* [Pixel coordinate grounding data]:

▼

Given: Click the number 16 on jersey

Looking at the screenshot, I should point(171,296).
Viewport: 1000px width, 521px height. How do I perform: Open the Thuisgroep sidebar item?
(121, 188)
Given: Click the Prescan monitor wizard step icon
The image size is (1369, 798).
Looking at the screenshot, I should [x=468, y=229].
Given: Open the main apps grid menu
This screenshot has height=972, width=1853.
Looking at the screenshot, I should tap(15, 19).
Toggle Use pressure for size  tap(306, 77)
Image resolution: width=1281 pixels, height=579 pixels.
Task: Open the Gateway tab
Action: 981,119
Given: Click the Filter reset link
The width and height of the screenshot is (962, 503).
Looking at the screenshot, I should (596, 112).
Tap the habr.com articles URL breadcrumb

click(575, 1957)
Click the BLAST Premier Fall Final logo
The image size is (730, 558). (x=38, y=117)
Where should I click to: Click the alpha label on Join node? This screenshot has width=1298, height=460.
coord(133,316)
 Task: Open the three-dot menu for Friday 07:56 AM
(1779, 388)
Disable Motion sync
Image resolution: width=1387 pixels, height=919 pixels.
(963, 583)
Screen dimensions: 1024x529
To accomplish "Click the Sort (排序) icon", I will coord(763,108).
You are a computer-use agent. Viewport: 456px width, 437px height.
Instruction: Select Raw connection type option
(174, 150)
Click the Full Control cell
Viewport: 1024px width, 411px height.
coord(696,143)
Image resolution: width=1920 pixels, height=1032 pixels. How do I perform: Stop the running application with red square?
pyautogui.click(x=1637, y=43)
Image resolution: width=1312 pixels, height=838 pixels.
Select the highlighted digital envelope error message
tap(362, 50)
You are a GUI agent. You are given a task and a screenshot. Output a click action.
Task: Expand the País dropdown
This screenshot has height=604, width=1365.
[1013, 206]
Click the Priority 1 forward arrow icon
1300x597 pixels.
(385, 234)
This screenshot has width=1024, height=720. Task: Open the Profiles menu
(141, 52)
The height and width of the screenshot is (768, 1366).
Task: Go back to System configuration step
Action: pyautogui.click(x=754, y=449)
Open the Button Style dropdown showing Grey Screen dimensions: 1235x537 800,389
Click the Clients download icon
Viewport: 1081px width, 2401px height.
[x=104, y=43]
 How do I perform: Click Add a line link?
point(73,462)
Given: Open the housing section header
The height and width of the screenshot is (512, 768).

▲

* [Work request]: Your task is to reproduce exactly the lines that begin with the one containing "Task: Expand the País dropdown" and continue to the end of the data, both ends included.

* [Task result]:
Task: Expand the País dropdown
This screenshot has height=604, width=1365.
[1013, 206]
Click the Priority 1 forward arrow icon
1300x597 pixels.
(385, 234)
This screenshot has width=1024, height=720. Task: Open the Profiles menu
(141, 52)
The height and width of the screenshot is (768, 1366).
Task: Go back to System configuration step
Action: pyautogui.click(x=754, y=449)
Open the Button Style dropdown showing Grey Screen dimensions: 1235x537 800,389
Click the Clients download icon
Viewport: 1081px width, 2401px height.
[x=104, y=43]
 How do I perform: Click Add a line link?
point(73,462)
Given: Open the housing section header
The height and width of the screenshot is (512, 768).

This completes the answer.